*** RAW DATA ***

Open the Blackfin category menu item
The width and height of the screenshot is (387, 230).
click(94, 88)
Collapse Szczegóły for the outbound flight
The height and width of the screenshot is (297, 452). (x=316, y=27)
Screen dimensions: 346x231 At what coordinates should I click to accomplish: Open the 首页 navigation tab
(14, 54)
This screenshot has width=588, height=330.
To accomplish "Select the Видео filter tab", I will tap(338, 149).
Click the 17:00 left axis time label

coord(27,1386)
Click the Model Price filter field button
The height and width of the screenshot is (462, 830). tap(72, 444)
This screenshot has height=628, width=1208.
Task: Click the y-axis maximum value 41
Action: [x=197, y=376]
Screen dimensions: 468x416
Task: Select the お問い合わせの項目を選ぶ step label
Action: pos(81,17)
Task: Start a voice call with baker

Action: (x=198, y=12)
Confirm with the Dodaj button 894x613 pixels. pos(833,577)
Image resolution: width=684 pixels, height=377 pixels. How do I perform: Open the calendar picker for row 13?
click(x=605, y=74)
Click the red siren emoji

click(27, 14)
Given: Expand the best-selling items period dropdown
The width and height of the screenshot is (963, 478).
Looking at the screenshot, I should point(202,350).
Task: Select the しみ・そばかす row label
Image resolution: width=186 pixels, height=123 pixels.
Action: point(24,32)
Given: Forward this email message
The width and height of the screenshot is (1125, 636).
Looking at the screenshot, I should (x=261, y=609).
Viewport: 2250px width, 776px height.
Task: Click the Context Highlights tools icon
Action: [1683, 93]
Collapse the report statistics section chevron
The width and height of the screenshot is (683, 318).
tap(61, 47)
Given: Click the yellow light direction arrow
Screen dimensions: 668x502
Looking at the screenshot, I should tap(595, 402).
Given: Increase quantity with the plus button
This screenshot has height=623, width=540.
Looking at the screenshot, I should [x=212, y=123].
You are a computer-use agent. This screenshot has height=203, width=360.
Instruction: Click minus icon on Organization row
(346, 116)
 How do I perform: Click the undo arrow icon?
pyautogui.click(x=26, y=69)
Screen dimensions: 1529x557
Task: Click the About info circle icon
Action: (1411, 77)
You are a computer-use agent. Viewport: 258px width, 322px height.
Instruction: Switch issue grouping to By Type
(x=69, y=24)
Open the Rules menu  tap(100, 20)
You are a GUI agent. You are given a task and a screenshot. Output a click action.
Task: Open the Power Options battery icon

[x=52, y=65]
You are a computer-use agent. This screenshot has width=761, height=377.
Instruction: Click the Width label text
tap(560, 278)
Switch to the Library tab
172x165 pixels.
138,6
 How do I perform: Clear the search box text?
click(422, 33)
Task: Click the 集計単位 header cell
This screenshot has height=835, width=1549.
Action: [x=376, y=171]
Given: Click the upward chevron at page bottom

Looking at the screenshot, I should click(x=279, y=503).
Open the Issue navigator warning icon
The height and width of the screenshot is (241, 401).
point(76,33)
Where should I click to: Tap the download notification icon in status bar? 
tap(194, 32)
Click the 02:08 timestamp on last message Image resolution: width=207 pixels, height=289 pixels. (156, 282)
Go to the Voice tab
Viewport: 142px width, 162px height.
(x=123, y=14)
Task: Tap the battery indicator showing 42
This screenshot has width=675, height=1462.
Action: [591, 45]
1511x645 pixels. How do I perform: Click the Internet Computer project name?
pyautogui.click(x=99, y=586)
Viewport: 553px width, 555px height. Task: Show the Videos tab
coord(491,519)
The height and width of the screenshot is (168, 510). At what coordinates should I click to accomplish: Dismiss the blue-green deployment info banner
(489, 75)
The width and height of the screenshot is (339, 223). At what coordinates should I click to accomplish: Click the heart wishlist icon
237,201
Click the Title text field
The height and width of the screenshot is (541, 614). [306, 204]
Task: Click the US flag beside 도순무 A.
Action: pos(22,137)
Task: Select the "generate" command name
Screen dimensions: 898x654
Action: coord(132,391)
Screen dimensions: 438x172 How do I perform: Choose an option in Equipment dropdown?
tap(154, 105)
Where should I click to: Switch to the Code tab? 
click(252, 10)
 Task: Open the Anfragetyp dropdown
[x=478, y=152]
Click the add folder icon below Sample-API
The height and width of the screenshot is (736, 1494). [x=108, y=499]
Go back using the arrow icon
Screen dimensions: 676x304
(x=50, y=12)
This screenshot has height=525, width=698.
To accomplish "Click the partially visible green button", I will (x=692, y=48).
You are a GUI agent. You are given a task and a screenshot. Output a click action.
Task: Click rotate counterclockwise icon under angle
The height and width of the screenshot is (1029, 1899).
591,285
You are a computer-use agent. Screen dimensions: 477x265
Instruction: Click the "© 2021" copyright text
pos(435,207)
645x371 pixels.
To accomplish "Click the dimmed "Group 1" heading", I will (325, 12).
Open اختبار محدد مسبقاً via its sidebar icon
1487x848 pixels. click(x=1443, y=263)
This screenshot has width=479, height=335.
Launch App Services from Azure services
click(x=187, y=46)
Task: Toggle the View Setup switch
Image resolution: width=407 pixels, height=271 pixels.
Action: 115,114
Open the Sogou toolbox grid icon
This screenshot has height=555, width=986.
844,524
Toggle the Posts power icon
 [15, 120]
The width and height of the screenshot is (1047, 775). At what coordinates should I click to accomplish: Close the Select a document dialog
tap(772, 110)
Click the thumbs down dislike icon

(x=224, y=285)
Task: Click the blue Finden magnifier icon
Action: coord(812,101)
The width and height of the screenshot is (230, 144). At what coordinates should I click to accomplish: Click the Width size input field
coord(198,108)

*** End of RAW DATA ***

# DESCRIPTION OF THE TASK
Once more, set down the full listing, verbatim.

# RESULT OF THIS TASK
Open the Blackfin category menu item
The width and height of the screenshot is (387, 230).
click(94, 88)
Collapse Szczegóły for the outbound flight
The height and width of the screenshot is (297, 452). (x=316, y=27)
Screen dimensions: 346x231 At what coordinates should I click to accomplish: Open the 首页 navigation tab
(14, 54)
This screenshot has width=588, height=330.
To accomplish "Select the Видео filter tab", I will tap(338, 149).
Click the 17:00 left axis time label

coord(27,1386)
Click the Model Price filter field button
The height and width of the screenshot is (462, 830). tap(72, 444)
This screenshot has height=628, width=1208.
Task: Click the y-axis maximum value 41
Action: [x=197, y=376]
Screen dimensions: 468x416
Task: Select the お問い合わせの項目を選ぶ step label
Action: pos(81,17)
Task: Start a voice call with baker

Action: (x=198, y=12)
Confirm with the Dodaj button 894x613 pixels. pos(833,577)
Image resolution: width=684 pixels, height=377 pixels. How do I perform: Open the calendar picker for row 13?
click(x=605, y=74)
Click the red siren emoji

click(27, 14)
Given: Expand the best-selling items period dropdown
The width and height of the screenshot is (963, 478).
Looking at the screenshot, I should point(202,350).
Task: Select the しみ・そばかす row label
Image resolution: width=186 pixels, height=123 pixels.
Action: point(24,32)
Given: Forward this email message
The width and height of the screenshot is (1125, 636).
Looking at the screenshot, I should (x=261, y=609).
Viewport: 2250px width, 776px height.
Task: Click the Context Highlights tools icon
Action: [1683, 93]
Collapse the report statistics section chevron
The width and height of the screenshot is (683, 318).
tap(61, 47)
Given: Click the yellow light direction arrow
Screen dimensions: 668x502
Looking at the screenshot, I should tap(595, 402).
Given: Increase quantity with the plus button
This screenshot has height=623, width=540.
Looking at the screenshot, I should [x=212, y=123].
You are a computer-use agent. This screenshot has height=203, width=360.
Instruction: Click minus icon on Organization row
(346, 116)
 How do I perform: Click the undo arrow icon?
pyautogui.click(x=26, y=69)
Screen dimensions: 1529x557
Task: Click the About info circle icon
Action: (1411, 77)
You are a computer-use agent. Viewport: 258px width, 322px height.
Instruction: Switch issue grouping to By Type
(x=69, y=24)
Open the Rules menu  tap(100, 20)
You are a GUI agent. You are given a task and a screenshot. Output a click action.
Task: Open the Power Options battery icon

[x=52, y=65]
You are a computer-use agent. This screenshot has width=761, height=377.
Instruction: Click the Width label text
tap(560, 278)
Switch to the Library tab
172x165 pixels.
138,6
 How do I perform: Clear the search box text?
click(422, 33)
Task: Click the 集計単位 header cell
This screenshot has height=835, width=1549.
Action: [x=376, y=171]
Given: Click the upward chevron at page bottom

Looking at the screenshot, I should click(x=279, y=503).
Open the Issue navigator warning icon
The height and width of the screenshot is (241, 401).
point(76,33)
Where should I click to: Tap the download notification icon in status bar? 
tap(194, 32)
Click the 02:08 timestamp on last message Image resolution: width=207 pixels, height=289 pixels. (156, 282)
Go to the Voice tab
Viewport: 142px width, 162px height.
(x=123, y=14)
Task: Tap the battery indicator showing 42
This screenshot has width=675, height=1462.
Action: [591, 45]
1511x645 pixels. How do I perform: Click the Internet Computer project name?
pyautogui.click(x=99, y=586)
Viewport: 553px width, 555px height. Task: Show the Videos tab
coord(491,519)
The height and width of the screenshot is (168, 510). At what coordinates should I click to accomplish: Dismiss the blue-green deployment info banner
(489, 75)
The width and height of the screenshot is (339, 223). At what coordinates should I click to accomplish: Click the heart wishlist icon
237,201
Click the Title text field
The height and width of the screenshot is (541, 614). [306, 204]
Task: Click the US flag beside 도순무 A.
Action: pos(22,137)
Task: Select the "generate" command name
Screen dimensions: 898x654
Action: coord(132,391)
Screen dimensions: 438x172 How do I perform: Choose an option in Equipment dropdown?
tap(154, 105)
Where should I click to: Switch to the Code tab? 
click(252, 10)
 Task: Open the Anfragetyp dropdown
[x=478, y=152]
Click the add folder icon below Sample-API
The height and width of the screenshot is (736, 1494). [x=108, y=499]
Go back using the arrow icon
Screen dimensions: 676x304
(x=50, y=12)
This screenshot has height=525, width=698.
To accomplish "Click the partially visible green button", I will (x=692, y=48).
You are a GUI agent. You are given a task and a screenshot. Output a click action.
Task: Click rotate counterclockwise icon under angle
The height and width of the screenshot is (1029, 1899).
591,285
You are a computer-use agent. Screen dimensions: 477x265
Instruction: Click the "© 2021" copyright text
pos(435,207)
645x371 pixels.
To accomplish "Click the dimmed "Group 1" heading", I will (325, 12).
Open اختبار محدد مسبقاً via its sidebar icon
1487x848 pixels. click(x=1443, y=263)
This screenshot has width=479, height=335.
Launch App Services from Azure services
click(x=187, y=46)
Task: Toggle the View Setup switch
Image resolution: width=407 pixels, height=271 pixels.
Action: 115,114
Open the Sogou toolbox grid icon
This screenshot has height=555, width=986.
844,524
Toggle the Posts power icon
 [15, 120]
The width and height of the screenshot is (1047, 775). At what coordinates should I click to accomplish: Close the Select a document dialog
tap(772, 110)
Click the thumbs down dislike icon

(x=224, y=285)
Task: Click the blue Finden magnifier icon
Action: coord(812,101)
The width and height of the screenshot is (230, 144). At what coordinates should I click to accomplish: Click the Width size input field
coord(198,108)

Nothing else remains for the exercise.